(Records from a data source)
--------------------------------------------------
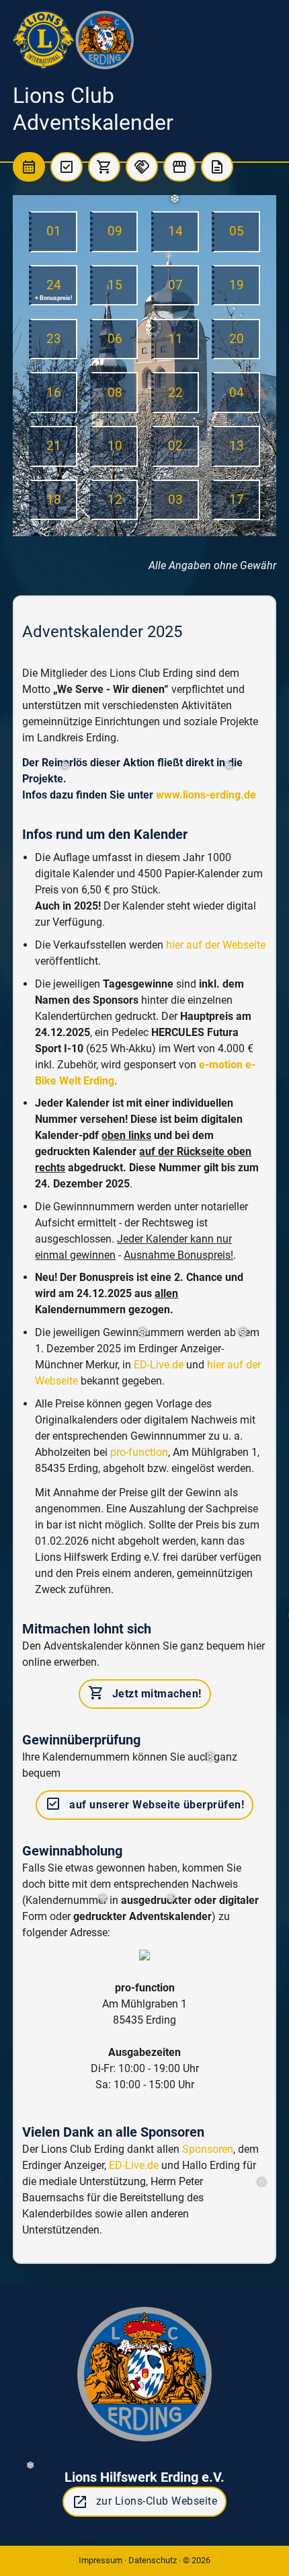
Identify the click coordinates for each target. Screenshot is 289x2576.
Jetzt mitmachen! (145, 1692)
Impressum (100, 2560)
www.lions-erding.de (206, 794)
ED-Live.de (158, 1364)
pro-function (139, 1452)
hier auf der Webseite (215, 945)
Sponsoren (207, 2149)
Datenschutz (152, 2560)
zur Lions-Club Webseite (145, 2502)
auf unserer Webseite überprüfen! (144, 1803)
--------------------------------------------------
REQUIRED WORK
Output the records above exactly; leave out the pictures.

PROBLEM SOLUTION
Identify the click coordinates for each target. Screenshot is 289x2576.
Jetzt mitmachen! (145, 1692)
Impressum (100, 2560)
www.lions-erding.de (206, 794)
ED-Live.de (158, 1364)
pro-function (139, 1452)
hier auf der Webseite (215, 945)
Sponsoren (207, 2149)
Datenschutz (152, 2560)
zur Lions-Club Webseite (145, 2502)
auf unserer Webseite überprüfen! (144, 1803)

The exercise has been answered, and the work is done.